La muerte de Antik no ha merecido ni un mensaje de condolencia de quienes más agradecidos deberían estar, al menos a priori: la ministra de Trabajo, Yolanda Díaz, andaba enredando con algo de Galicia, arrogándose la representatividad de una tierra que la vota menos a ella que Kiev a Putin.
Y los sindicatos, que nos conste, también debían estar ocupados en reflexionar agotadoramente sobre algunas de sus prioridades: descansar en Navidad, que celebran como nadie pero en honor al solsticio de invierno, y salir todo lo más del sarcófago si las urgencias judiciales y políticas de Pedro Sánchez reclaman de su ayuda, siempre desinteresada y gratis.
Mango factura lo que Inditex paga en impuestos en España, unos 2.500 millones de euros, pero es repudiada por tipos como Pablo Echenique, que no pagaba ni los seguros sociales al pobre cuidador que lo atendía y fue por ello condenado.

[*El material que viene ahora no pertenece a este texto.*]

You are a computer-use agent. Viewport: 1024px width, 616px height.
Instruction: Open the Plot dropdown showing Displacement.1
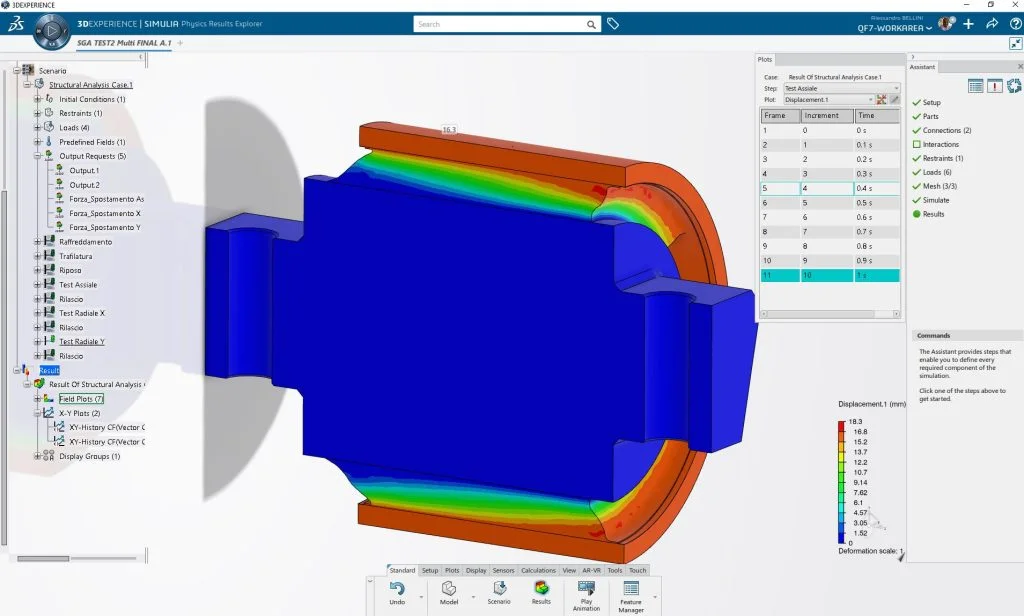click(x=828, y=99)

Esas cifras, y ese contraste, no es suficiente para que los mayores responsables teóricos del empleo en España hayan tenido la decencia de reconocer la trayectoria del muerto, ni la humanidad de enviarle su sentida condolencia a sus seres queridos. Ni siquiera los guiños de Sánchez o de Illa esconden la miseria de Penélope Glamour y sus guardaespaldas de CCOO y UGT.
Y en ese contraste reside uno de los problemas de España: estamos gobernados, o cogobernados, por zánganos que ejercen de abeja reina y consideran que el único empresario bueno es el intervenido o, si nos venimos arriba, el muerto.

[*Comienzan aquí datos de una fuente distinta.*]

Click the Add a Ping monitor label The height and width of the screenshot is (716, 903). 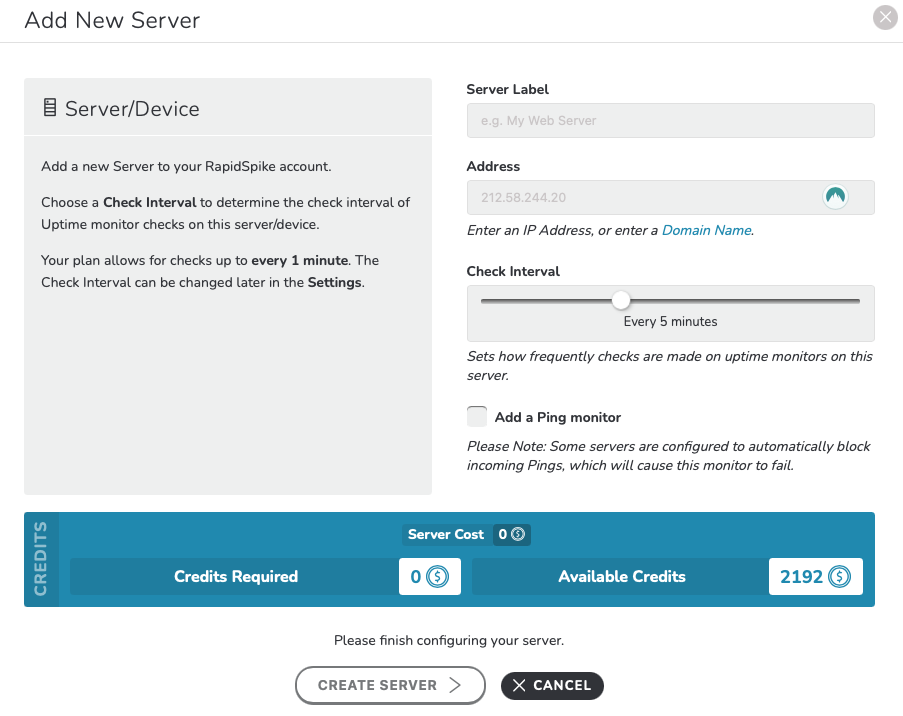[557, 417]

Ningún Gobierno genera empleo, salvo el público y a menudo a tontilocas, pero todos pueden destruirlo, y el de Sánchez es experto en ello: por mucho que maquillen las estadísticas y de repente el trabajador precario, el fijo discontinuo, el becario o hasta el parado sean considerados poco menos que directivos de Silicon Valley, la tozuda realidad es que en España hay casi cuatro millones de parados y se gasta ya cerca del 19% en prestaciones sociales.

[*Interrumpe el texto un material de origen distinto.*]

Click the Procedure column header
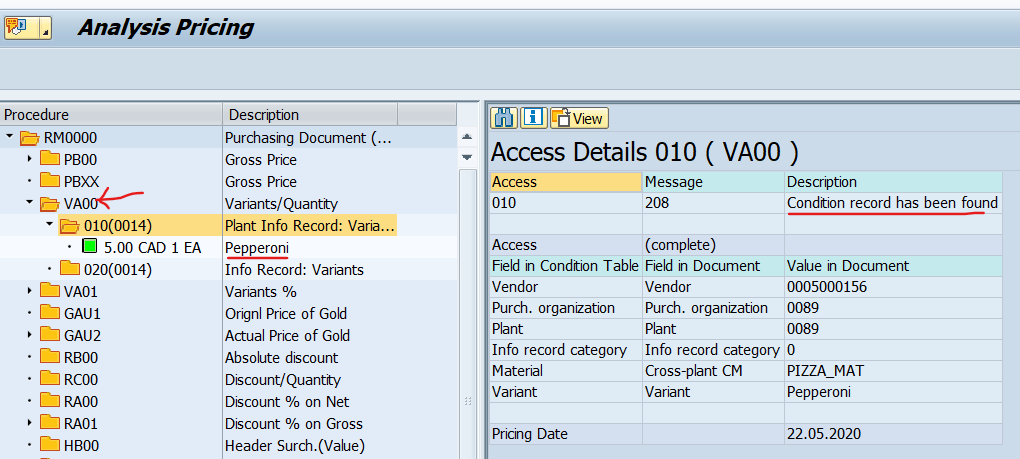Viewport: 1020px width, 459px height. click(110, 115)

El incremento del SMI, cuando no se crea empleo, es en realidad una subida de impuestos para los puestos de trabajo ya existentes, que se dejan en la Hacienda, entre pitos y flautas nacionales, autonómicas y municipales, la mitad del coste que tienen para su empleador.
La mala prensa contra el empresario, inducida desde sentinas políticas y sindicales cuyos inquilinos llevan chupando del bote público desde que Marco Polo frecuentara «La ruta de la seda» o los romanos pagaran el salarium con bolsas de sal, siempre es el anticipo de quebrantos para el trabajador y de problemas severos para un país.
Allá donde mandan personajes como Yolanda, Echenique, Unai, Álvarez y otros chicos del montón, lo único que crecen es la pobreza, la demagogia, el aislamiento y la frustración.
Y lo inquietante es que eso que antes pasaba en Venezuela, Cuba o Argentina ahora nos pasa a nosotros. Hasta el punto de que, cuando se mata un gran empresario en un atroz momento de mala suerte, a lo sumo podemos aspirar ya a que no se rían en público.